═════ DATA

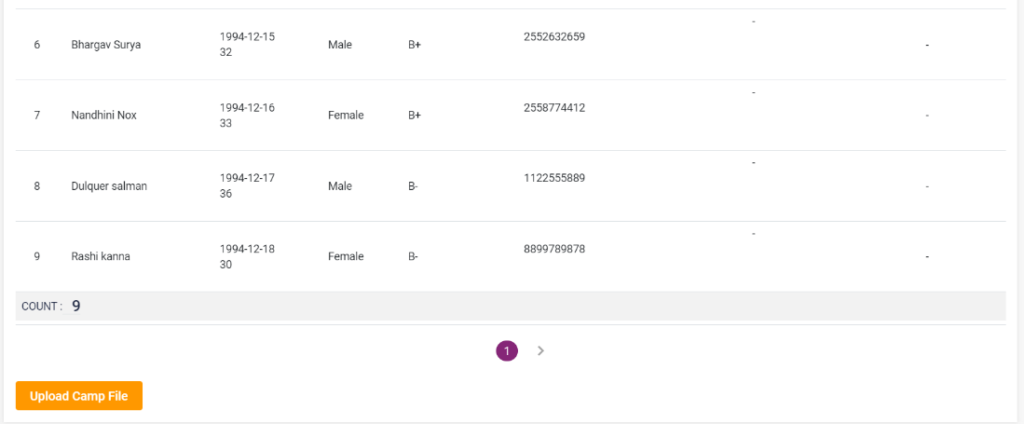This screenshot has width=1024, height=424.
Task: Click Male gender in Dulquer salman's row
Action: 340,186
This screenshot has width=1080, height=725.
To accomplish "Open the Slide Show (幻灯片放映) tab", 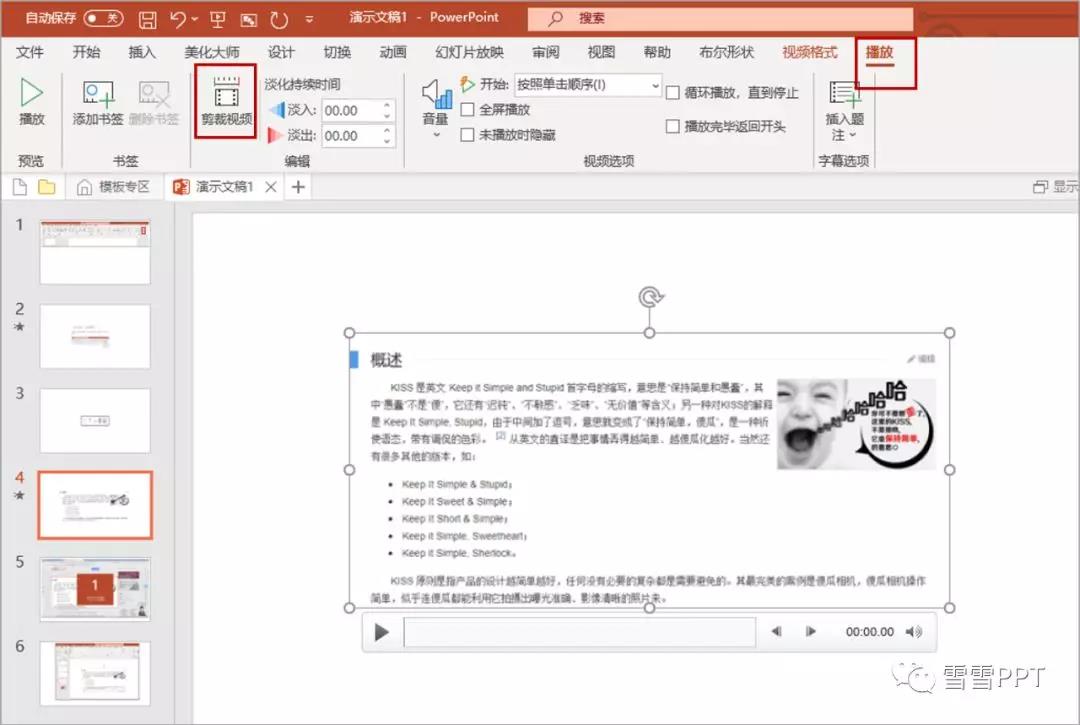I will 469,52.
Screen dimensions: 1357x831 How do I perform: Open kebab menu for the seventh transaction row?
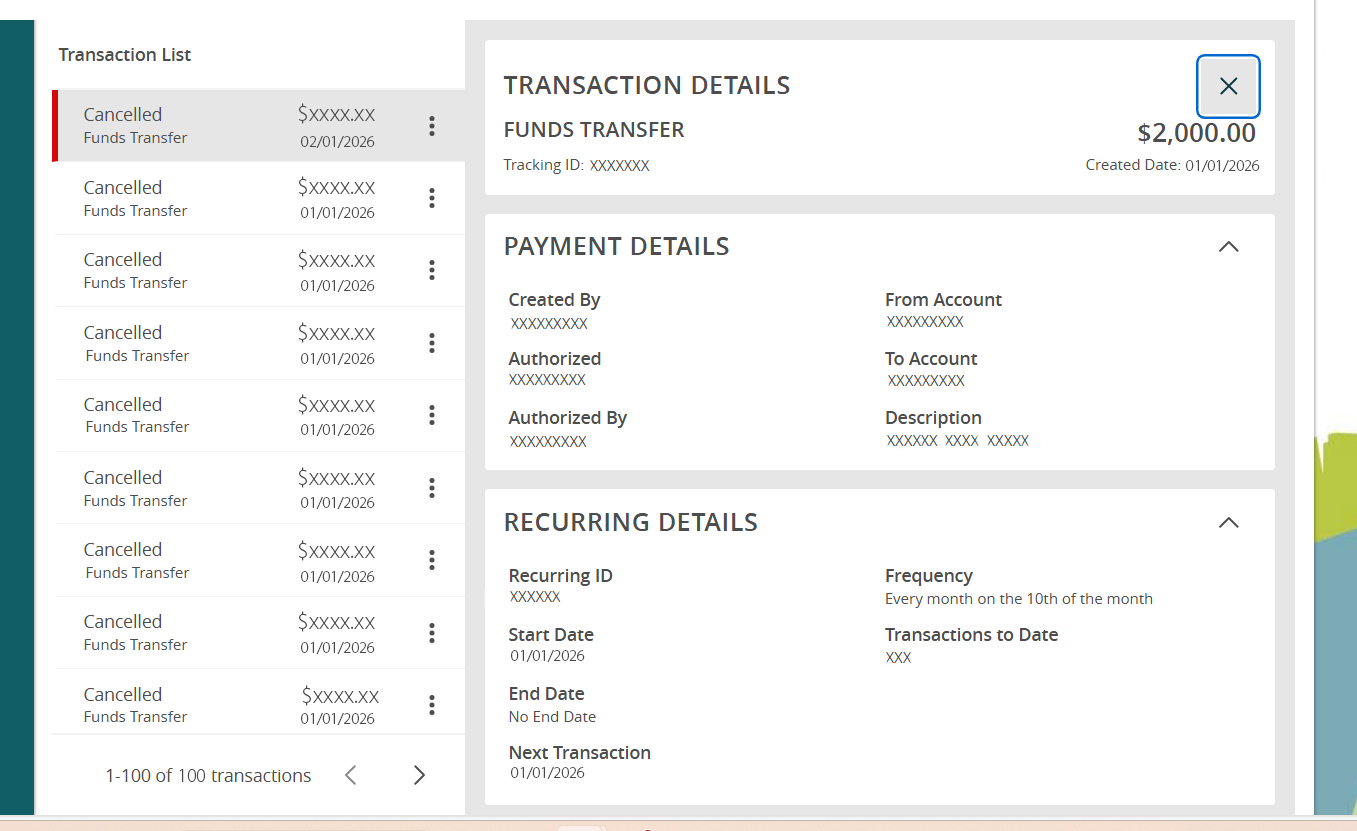click(432, 560)
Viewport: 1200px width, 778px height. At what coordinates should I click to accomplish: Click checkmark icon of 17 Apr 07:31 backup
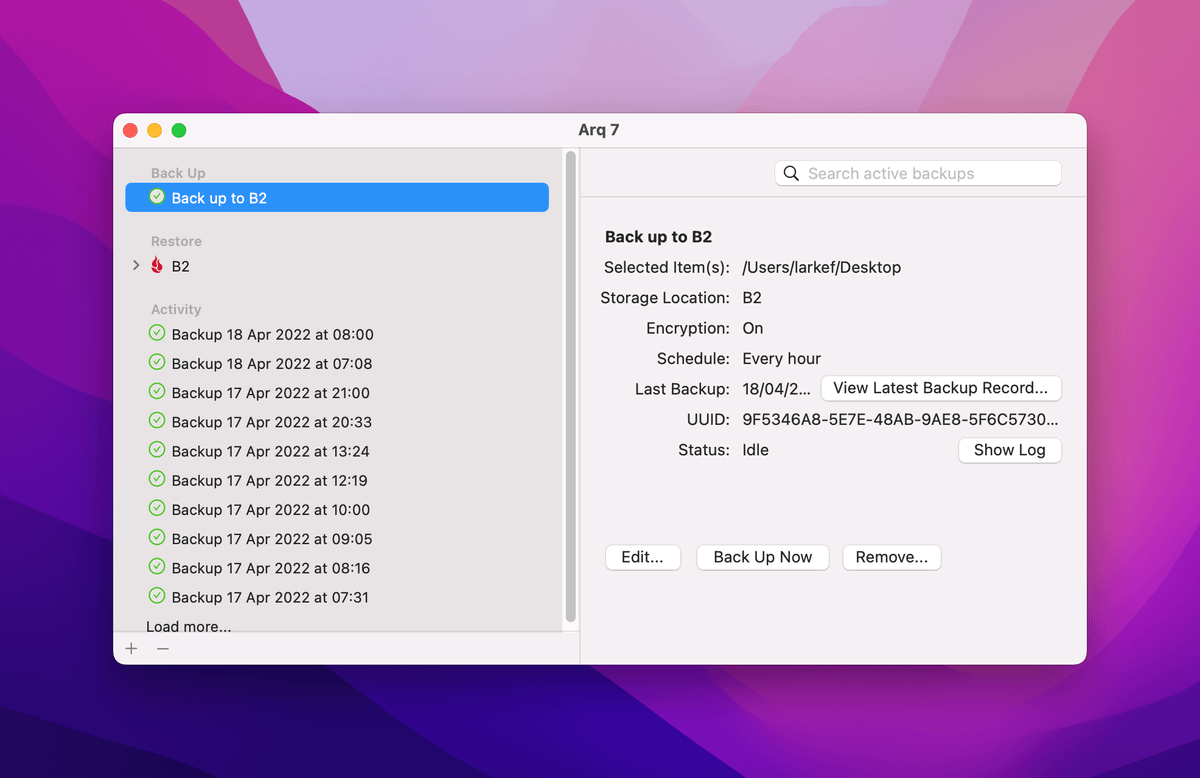(x=157, y=596)
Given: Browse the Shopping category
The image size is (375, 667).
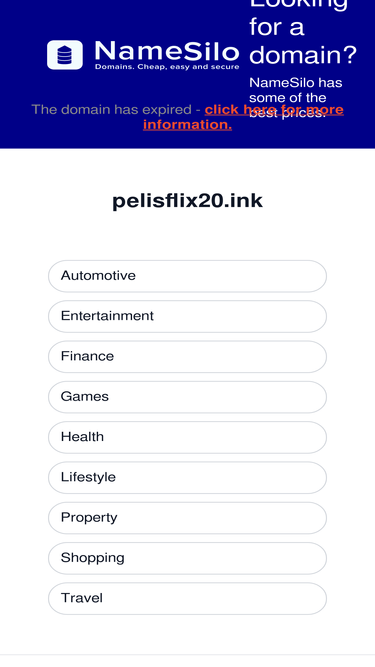Looking at the screenshot, I should [x=188, y=558].
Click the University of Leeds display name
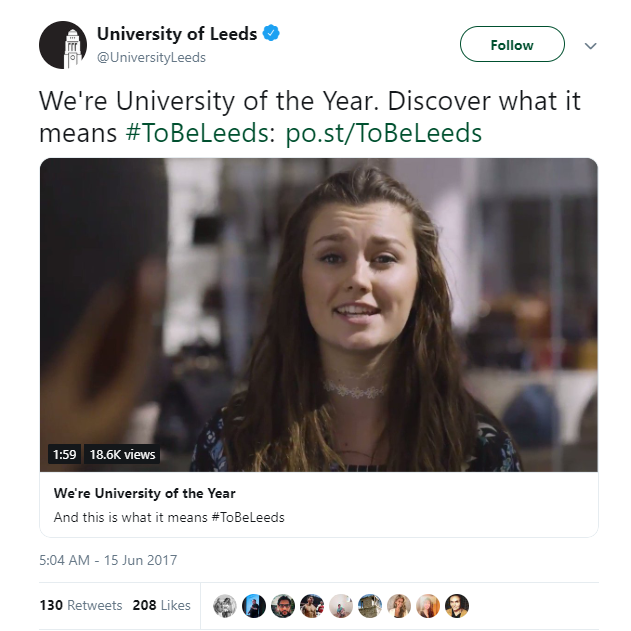Viewport: 631px width, 631px height. 176,34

══════════

PROMPT:
Starting with the line that contains "Given: Browse the Shopping category", give the lines again exactly as they appear through the last line of the data, pictures excluded.

EXPECTED ANSWER:
Given: Browse the Shopping category
The image size is (375, 667).
Looking at the screenshot, I should [x=188, y=558].
Click the University of Leeds display name
Viewport: 631px width, 631px height. 176,34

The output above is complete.